**What is being asked**. Your response should contain every line from the data below that holds the string "Mamá".

(Available data Opens)

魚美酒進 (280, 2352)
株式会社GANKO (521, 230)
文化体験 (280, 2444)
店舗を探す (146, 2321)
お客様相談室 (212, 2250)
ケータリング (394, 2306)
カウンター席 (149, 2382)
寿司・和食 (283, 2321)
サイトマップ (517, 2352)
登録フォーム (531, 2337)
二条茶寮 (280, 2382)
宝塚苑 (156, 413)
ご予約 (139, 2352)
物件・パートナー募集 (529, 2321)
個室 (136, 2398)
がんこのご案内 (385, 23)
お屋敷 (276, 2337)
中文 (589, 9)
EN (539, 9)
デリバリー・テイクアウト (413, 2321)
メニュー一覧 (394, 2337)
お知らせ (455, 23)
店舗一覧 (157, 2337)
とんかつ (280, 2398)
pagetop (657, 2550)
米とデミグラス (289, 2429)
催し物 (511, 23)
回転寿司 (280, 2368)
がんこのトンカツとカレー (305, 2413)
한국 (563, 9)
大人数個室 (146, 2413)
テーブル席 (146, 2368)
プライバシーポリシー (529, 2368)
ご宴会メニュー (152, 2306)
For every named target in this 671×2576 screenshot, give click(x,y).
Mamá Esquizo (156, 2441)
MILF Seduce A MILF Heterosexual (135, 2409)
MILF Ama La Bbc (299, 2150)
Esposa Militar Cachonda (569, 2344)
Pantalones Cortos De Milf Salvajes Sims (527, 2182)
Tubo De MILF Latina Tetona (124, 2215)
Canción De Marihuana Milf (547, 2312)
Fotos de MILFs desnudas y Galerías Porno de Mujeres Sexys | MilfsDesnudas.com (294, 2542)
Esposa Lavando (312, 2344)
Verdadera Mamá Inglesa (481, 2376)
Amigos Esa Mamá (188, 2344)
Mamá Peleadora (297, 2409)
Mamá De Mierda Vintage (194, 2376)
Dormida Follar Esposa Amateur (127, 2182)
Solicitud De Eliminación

(Available data Closes)

**Result of this exercise**.
Mamá Esquizo (156, 2441)
Verdadera Mamá Inglesa (481, 2376)
Amigos Esa Mamá (188, 2344)
Mamá Peleadora (297, 2409)
Mamá De Mierda Vintage (194, 2376)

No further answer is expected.